<<<<
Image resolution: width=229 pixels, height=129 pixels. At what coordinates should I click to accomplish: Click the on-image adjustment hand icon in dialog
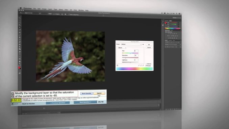(118, 65)
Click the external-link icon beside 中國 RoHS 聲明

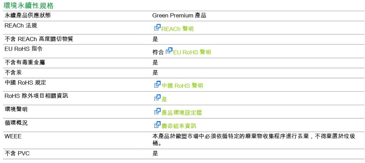tap(157, 84)
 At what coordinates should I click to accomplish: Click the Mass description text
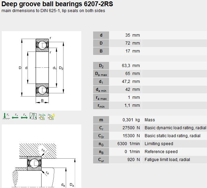150,120
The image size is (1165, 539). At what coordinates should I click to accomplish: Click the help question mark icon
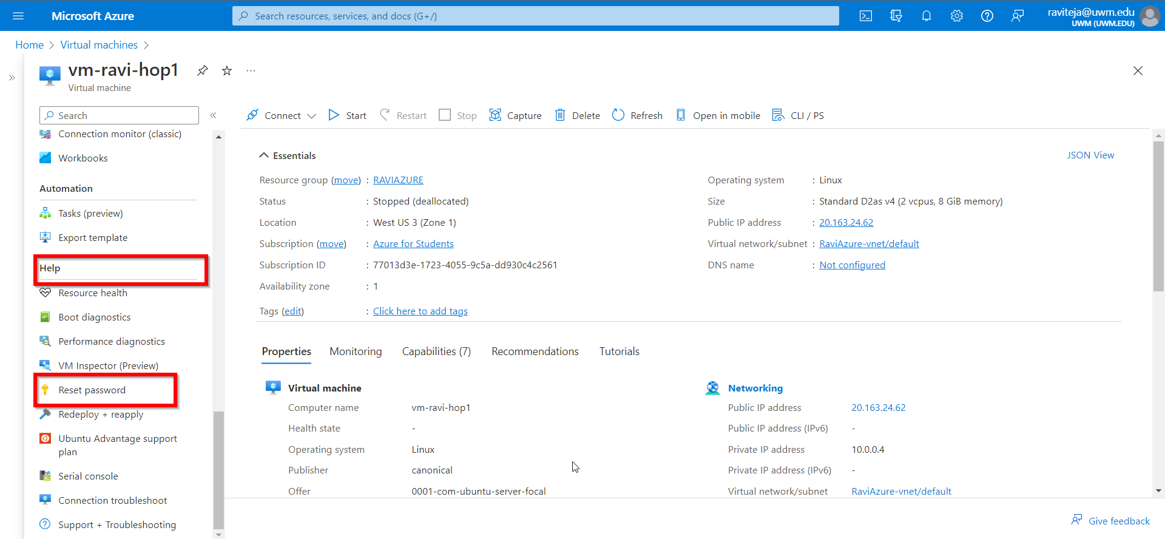point(987,16)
>>>>
#### Short task:
Rewrite every line of the records above as a numbered list, skipping blank lines and leaving out the pictures.

#### Final result:
1. Image resolution: width=229 pixels, height=129 pixels. At what coordinates should I click to accomplish: Click the on-image adjustment hand icon in dialog
2. (118, 65)
3. Click the external-link icon beside 中國 RoHS 聲明
4. tap(157, 84)
5.  At what coordinates should I click to accomplish: Click the Mass description text
6. 150,120
7. The image size is (1165, 539). At what coordinates should I click to accomplish: Click the help question mark icon
8. point(987,16)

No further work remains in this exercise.